COUNIHAN, J. This is an action of tort for damages for personal injury sustained by the plaintiff by reason of a fall in a theatre, on June 4, 1952, due to the alleged negligence of the defendant, the owner and operator of the theatre. Count 2 of the declaration alleging a nuisance was waived. The jury returned a verdict for the plaintiff and the action comes here upon an exception to the denial of the defendant's motion for a directed verdict. We are of opinion that there was error.
We summarize the evidence most favorable to the plaintiff. The plaintiff who lived in South Boston came into town on a street car. From the evidence we infer that she alighted at the subway station at the corner of Boylston and Tremont streets. When she reached the surface she crossed
Tremont Street and walked along it to the entrance of the theatre. She entered the theatre at about 9:30 A.M. and took a seat about four seats in from the left hand side of the aisle in the orchestra section. The moving picture was being shown and it was dark on the floor but she could see. There was no lighting under any of the seats which were a push back type and not folding ones. She saw no one at any time enter the row in which she was sitting, and she saw no one occupying any seat in the row in front of her or in the row in back of her. When she was ready to leave she stood up and turned to move to the right. She heard a "crackling of paper . . . and her foot went right out from under her" and "under the seat in front of her and the rest of her body was thrown in the aisle." At no time did she have occasion to look under the seat. She was assisted to the lobby and then carried to a taxicab which took her to a hospital.
On the way to the hospital she removed her right shoe and observed a stain on the bottom of it which looked like chocolate. It was more than a half dollar in size.
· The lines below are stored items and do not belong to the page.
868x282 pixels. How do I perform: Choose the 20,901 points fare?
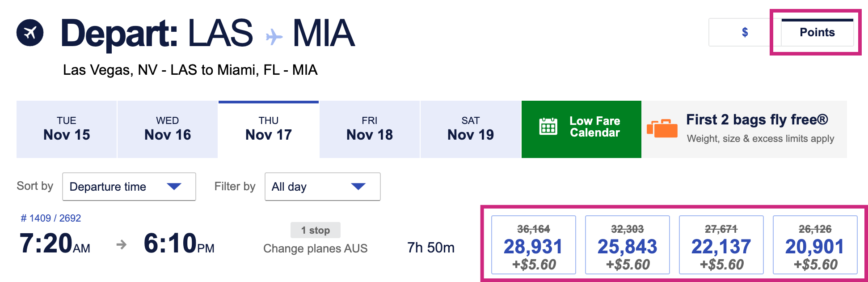815,245
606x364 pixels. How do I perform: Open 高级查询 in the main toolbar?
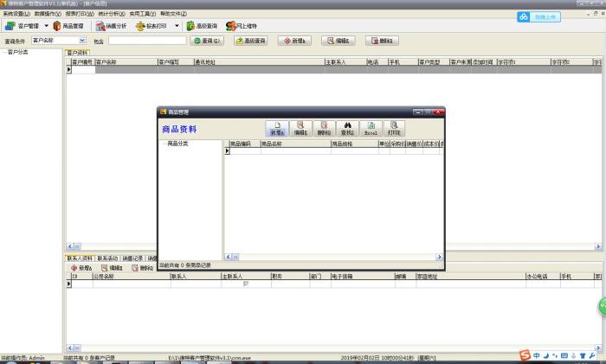pos(203,26)
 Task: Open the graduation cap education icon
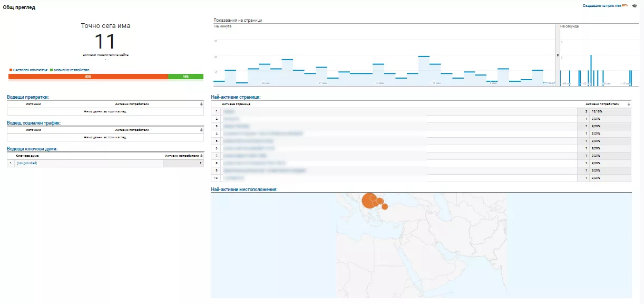(634, 6)
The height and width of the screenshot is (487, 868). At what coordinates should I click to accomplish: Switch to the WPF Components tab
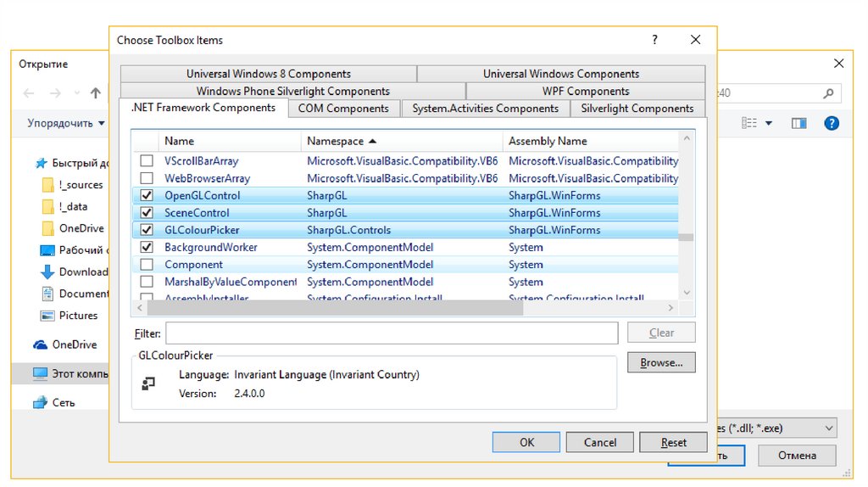click(586, 92)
In her testimony the plaintiff admitted that she did not mention slipping on a piece of paper to anyone immediately after the accident and she said nothing about the paper or any foreign substance in her answers to interrogatories.
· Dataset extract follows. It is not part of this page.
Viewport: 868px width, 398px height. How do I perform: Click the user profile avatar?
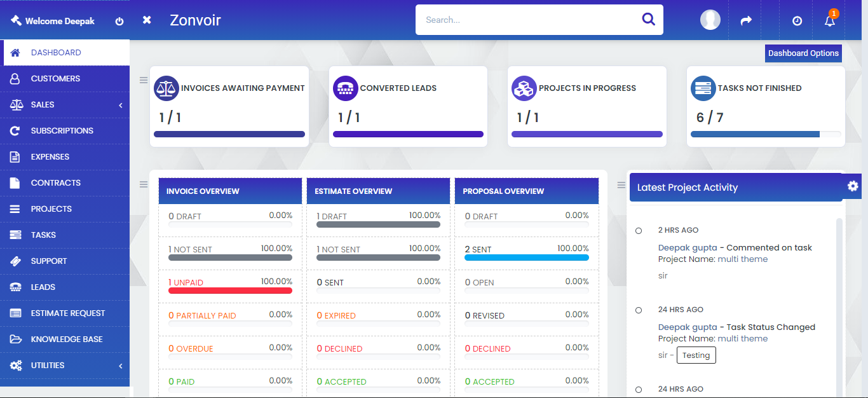click(710, 20)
The plaintiff, a business visitor, was owed by the defendant the duty of keeping that part of the theatre which she was invited to use in a reasonably safe condition and of warning her of any danger she might encounter, provided the danger was known or should have been known to the defendant and was one of which the plaintiff had no knowledge and could not reasonably be expected to have knowledge. Klironomos v. Rialto Theatre Co. Inc. 325 Mass. 560 , 561.
In her brief the plaintiff relies upon improper inspections by the defendant to ascertain whether there were any dangers attendant upon the use of the theatre of which in the exercise of reasonable care it should have known. She
contends that the jury could have found that the defendant failed in its duty toward the plaintiff because the defendant used only four employees, for a period of four hours each, to clean the theatre containing nine hundred seventy seats every morning, before the theatre opened. We do not agree.
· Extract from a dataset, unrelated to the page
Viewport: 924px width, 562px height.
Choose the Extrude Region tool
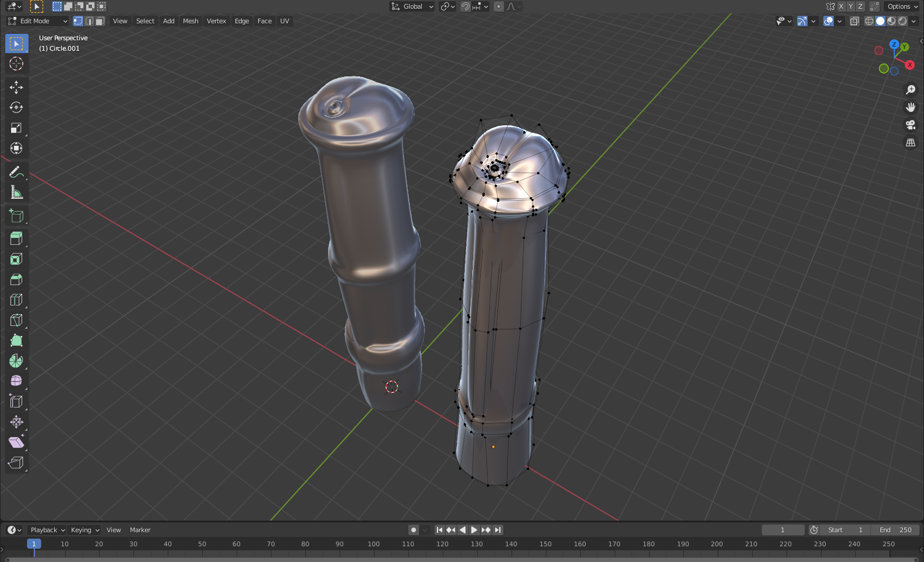click(x=16, y=238)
In the first place there was no evidence that the number of employees and the time spent were not sufficient to clean the theatre thoroughly. Furthermore, there was no evidence when the piece of paper came upon the floor or that there was any foreign substance on that piece of paper either before or after she stepped upon it. Whether her fall was caused by the negligence of the defendant was a matter of conjecture and speculation.
We need not decide the question whether the specification in paragraph 2 of the plaintiff's specifications [Note 1] was sufficient to give the defendant knowledge of the nature and grounds of the action. G. L. c. 231, Section 70. Rule 22 of the Superior Court (1954). Shea v. Crompton & Knowles Loom Works, 305 Mass. 327 . Snow v. Metropolitan Transit Authy. 323 Mass. 21 , 23. This specification, to say the least, is vague and ambiguous and probably did not comply with the requirements of the statute and the decided cases. Gannon v. Summerfield Co. 323 Mass. 25 , 27.
Judgment for the defendant.
[Note 1] "Defendant was negligent in not having proper lighting for its patrons, and was also negligent in the care and control of the floor and seats, by allowing said floor and seats to become in a dangerous and defective condition; the construction was improper. Defendant was also negligent in not having proper employees on duty at the time so that patrons could leave the theatre in safety."